Tackling this problem is a herculean task and it is not enough for countries to individually legislate and regulate platforms. It must be a global effort. Financial penalties are no longer enough – there needs to be systemic change that discourages platforms that profit from misinformation and disinformation.

Similarly, politicians and communicators such as Psaki need to be better informed that giving vent to these conspiracy theories can have unintended effects; attempts to educate or demystify can result in global amplification.

For regular social media users, the advice, as always, is to think twice before sharing or retweeting.

When a piece of content evokes a strong emotional reaction, it can often be a sign that misinformation is at play. If you really want to share something, taking a screenshot of the content is better than further amplifying the source because it cuts the disinformator out of the chain.

Timothy Graham receives funding from the Australian Research Council for his Discovery Early Career Researcher Award (DE220101435), ‘Combatting Coordinated Inauthentic Behavior on Social Media’. It also receives funding from the Australian Government’s Department of Defence.

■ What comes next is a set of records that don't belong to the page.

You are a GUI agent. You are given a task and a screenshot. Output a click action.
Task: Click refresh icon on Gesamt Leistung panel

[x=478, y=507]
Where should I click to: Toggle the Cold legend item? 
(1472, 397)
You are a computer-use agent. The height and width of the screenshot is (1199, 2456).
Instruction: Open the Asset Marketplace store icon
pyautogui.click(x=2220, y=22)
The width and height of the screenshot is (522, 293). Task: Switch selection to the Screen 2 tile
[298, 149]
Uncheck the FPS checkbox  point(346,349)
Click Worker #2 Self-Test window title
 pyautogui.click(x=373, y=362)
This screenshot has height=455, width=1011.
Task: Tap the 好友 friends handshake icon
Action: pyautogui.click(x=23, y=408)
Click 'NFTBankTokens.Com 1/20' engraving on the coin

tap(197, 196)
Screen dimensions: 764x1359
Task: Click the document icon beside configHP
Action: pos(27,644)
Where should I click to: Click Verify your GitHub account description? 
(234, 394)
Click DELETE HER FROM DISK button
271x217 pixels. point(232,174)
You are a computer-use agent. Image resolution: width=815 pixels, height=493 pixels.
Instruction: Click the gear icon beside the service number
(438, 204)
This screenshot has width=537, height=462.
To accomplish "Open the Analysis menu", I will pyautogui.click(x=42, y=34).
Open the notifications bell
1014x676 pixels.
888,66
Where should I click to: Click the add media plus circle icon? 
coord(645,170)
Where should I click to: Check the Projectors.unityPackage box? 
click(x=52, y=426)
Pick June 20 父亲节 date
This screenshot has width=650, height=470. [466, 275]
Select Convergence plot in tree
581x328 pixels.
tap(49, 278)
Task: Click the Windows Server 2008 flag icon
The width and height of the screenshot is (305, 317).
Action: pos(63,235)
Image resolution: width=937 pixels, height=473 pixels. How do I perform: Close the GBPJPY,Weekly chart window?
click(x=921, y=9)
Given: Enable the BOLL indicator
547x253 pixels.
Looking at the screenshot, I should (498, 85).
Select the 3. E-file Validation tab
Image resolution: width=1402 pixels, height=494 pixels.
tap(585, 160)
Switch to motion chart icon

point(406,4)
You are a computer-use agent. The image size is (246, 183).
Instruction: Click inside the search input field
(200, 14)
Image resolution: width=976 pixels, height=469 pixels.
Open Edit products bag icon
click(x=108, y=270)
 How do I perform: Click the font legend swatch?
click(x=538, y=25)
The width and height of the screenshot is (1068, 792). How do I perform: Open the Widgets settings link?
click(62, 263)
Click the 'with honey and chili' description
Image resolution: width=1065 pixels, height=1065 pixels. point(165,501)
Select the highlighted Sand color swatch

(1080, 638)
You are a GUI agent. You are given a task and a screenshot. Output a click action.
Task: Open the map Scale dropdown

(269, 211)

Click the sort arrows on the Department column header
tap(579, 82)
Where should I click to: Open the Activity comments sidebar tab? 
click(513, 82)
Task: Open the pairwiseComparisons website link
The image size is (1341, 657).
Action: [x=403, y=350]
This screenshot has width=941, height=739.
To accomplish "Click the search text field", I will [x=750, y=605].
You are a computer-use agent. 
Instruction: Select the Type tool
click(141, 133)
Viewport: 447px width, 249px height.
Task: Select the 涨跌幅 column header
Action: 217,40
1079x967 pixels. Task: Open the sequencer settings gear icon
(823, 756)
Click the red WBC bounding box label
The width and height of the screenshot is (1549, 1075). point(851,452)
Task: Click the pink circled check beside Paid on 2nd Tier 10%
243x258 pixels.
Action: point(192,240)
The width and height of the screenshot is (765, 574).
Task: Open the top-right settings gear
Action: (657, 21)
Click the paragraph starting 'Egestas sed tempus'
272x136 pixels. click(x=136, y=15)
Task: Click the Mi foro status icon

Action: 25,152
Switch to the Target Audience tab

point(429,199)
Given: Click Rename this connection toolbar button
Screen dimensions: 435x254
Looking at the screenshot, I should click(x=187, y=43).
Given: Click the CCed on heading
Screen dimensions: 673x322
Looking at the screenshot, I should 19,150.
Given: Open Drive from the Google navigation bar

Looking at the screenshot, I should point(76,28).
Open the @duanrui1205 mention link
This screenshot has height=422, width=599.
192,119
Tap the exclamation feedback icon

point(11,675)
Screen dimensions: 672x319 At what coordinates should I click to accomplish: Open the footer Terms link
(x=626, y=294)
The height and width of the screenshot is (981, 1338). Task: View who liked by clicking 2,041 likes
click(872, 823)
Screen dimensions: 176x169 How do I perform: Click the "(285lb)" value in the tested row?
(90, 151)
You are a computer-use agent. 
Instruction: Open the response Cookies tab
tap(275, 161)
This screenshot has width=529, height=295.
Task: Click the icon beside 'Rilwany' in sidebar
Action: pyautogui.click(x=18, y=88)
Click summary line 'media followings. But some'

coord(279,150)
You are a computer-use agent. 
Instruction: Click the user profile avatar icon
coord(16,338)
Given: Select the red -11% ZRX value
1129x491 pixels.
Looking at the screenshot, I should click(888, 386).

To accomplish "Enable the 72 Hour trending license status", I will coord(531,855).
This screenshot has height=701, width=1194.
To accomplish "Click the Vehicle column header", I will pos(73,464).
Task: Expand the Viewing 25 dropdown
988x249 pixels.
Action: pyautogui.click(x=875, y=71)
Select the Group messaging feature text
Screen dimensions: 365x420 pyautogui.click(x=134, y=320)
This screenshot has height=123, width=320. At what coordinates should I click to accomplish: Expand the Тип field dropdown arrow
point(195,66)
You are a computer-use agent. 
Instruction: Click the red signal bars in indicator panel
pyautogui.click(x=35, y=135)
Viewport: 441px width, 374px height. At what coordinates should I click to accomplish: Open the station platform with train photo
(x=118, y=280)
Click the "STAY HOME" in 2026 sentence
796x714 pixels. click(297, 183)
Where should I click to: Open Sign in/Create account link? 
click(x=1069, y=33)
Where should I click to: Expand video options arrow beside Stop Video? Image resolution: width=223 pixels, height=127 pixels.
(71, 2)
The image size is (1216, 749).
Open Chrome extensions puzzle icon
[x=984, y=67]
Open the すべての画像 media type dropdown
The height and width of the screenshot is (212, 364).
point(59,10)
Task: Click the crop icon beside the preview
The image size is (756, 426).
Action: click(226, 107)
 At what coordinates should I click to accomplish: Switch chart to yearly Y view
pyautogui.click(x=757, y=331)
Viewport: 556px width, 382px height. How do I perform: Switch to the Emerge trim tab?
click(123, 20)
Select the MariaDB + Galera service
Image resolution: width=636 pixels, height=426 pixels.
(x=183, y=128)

Daniel Whelan-Shamy does not work for, consult, own stock or receive funding from any company or organization that benefits from this article, and has disclosed no relevant affiliations beyond his appointment. university.

/ Courtesy of The Conversation. This material from the original organization/authors may be ad hoc in nature, edited for clarity, style and length. The views and opinions expressed are those of the authors.